'''
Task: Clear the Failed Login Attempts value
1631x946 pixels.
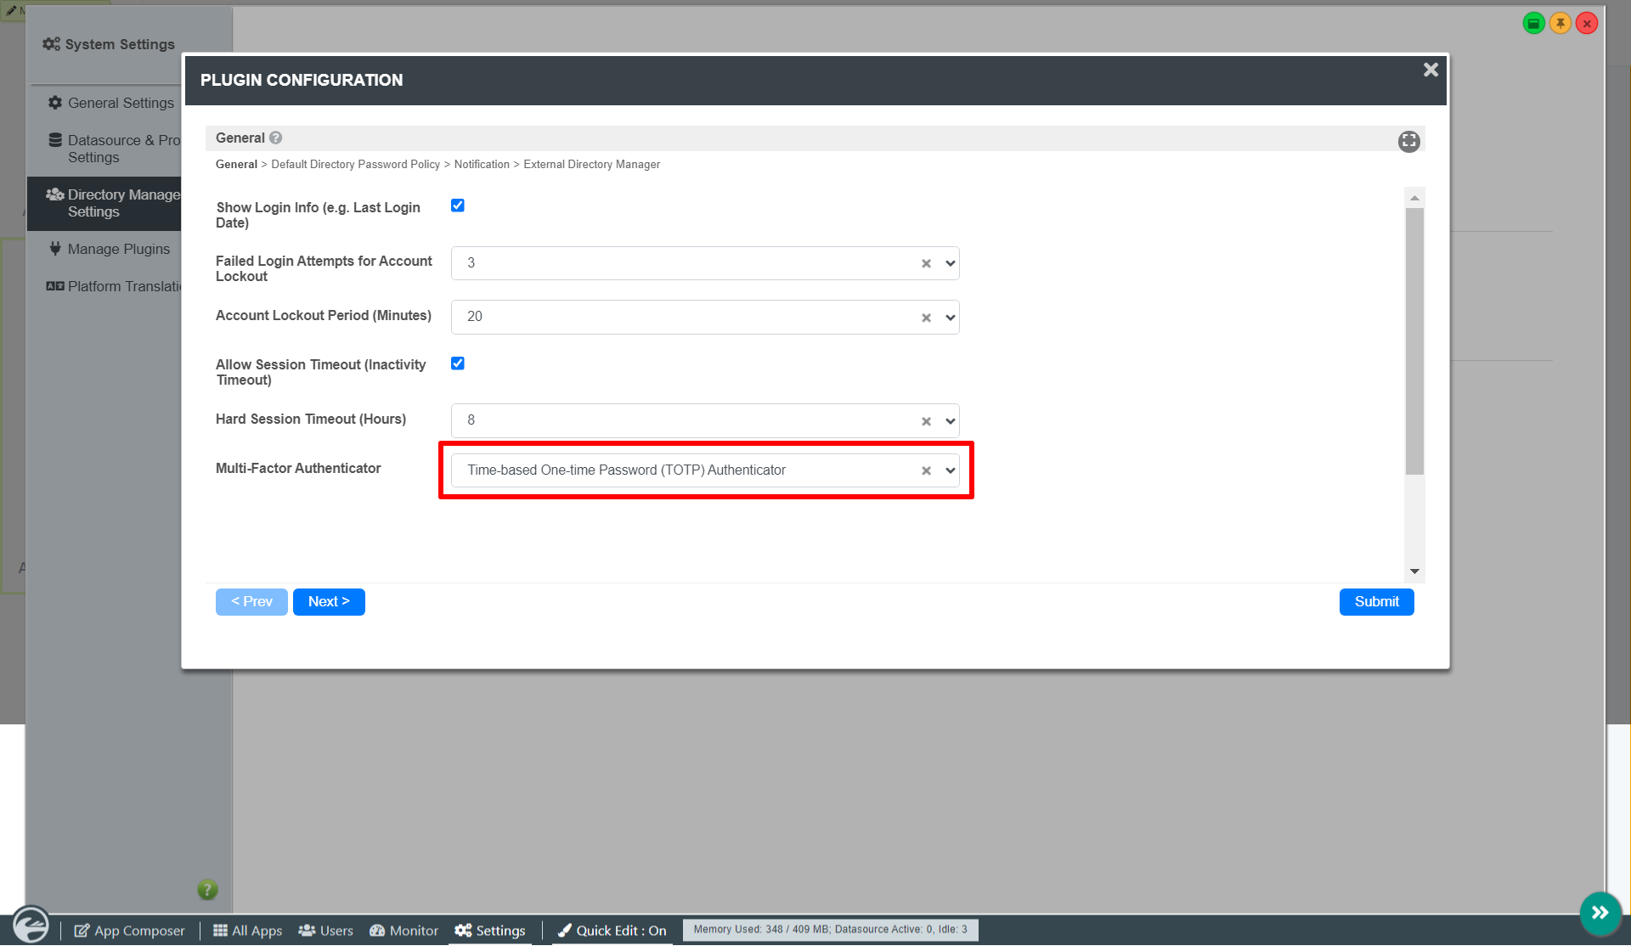Action: coord(926,264)
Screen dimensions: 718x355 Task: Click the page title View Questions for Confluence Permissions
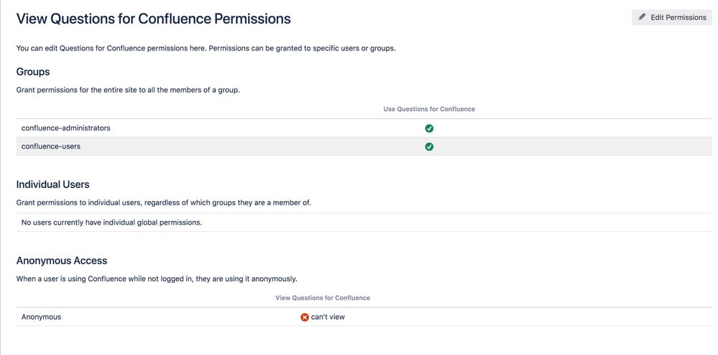tap(153, 19)
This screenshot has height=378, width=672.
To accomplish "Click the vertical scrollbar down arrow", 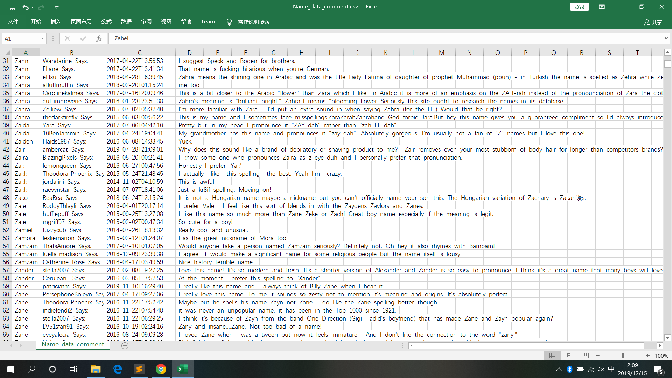I will click(667, 337).
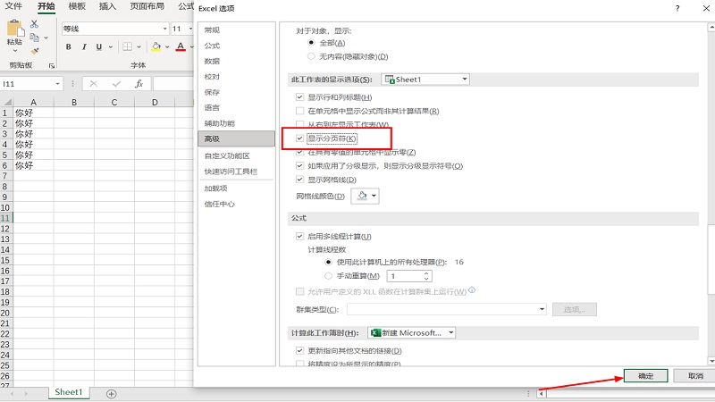
Task: Disable the 启用多线程计算 checkbox
Action: [299, 236]
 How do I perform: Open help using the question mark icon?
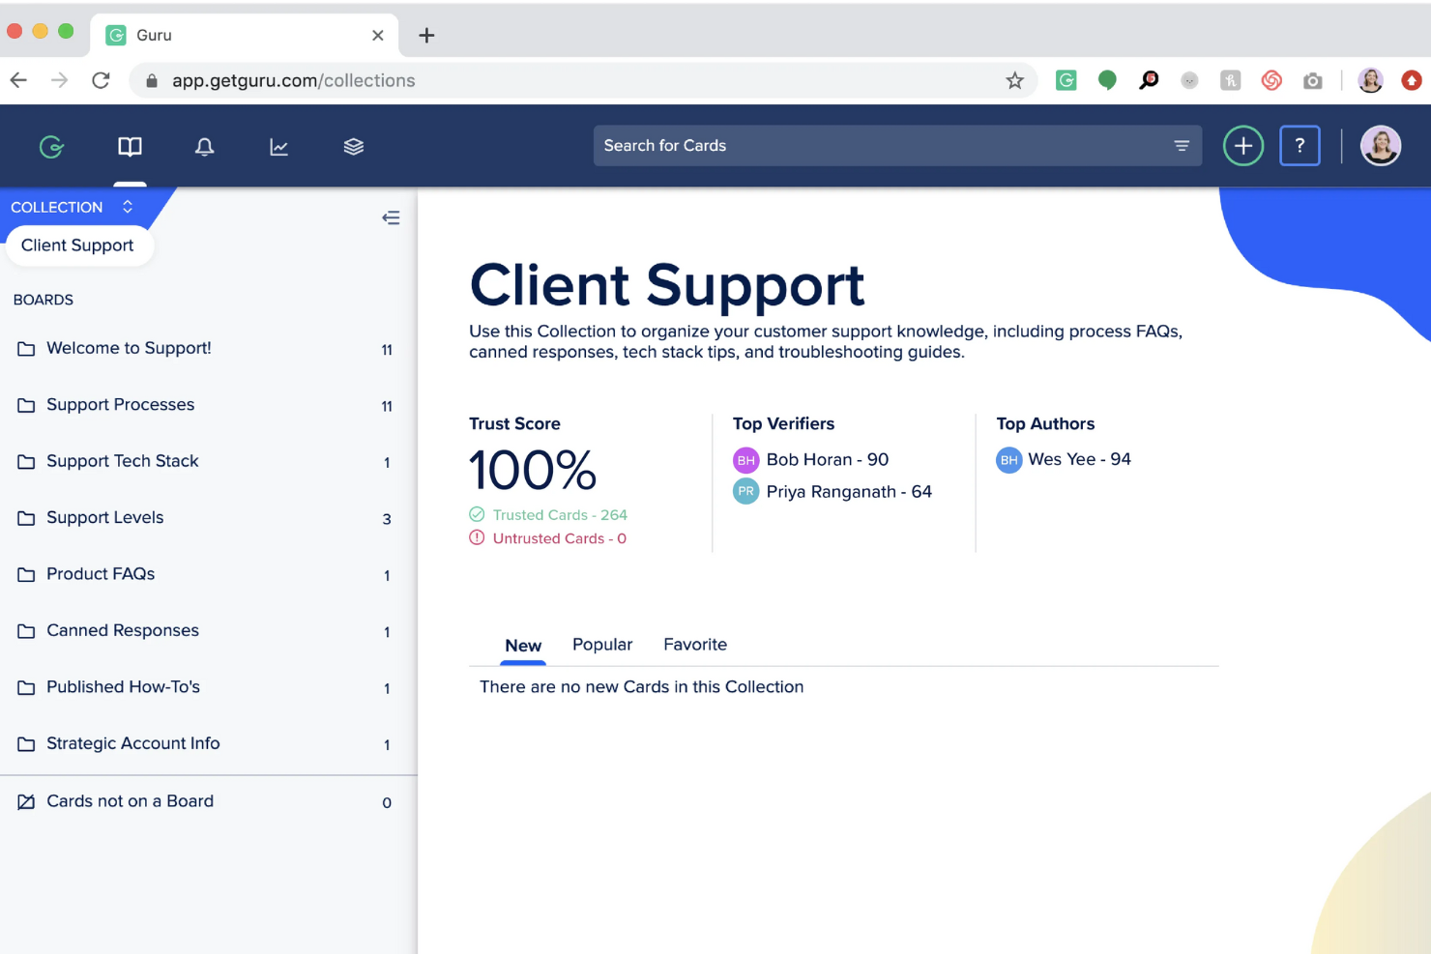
'''
▶ WORK INSTRUCTIONS
Count how many lines in the rows above contain the word "Task", matching case. Reply with the number alone.

▶ WRITTEN SOLUTION
3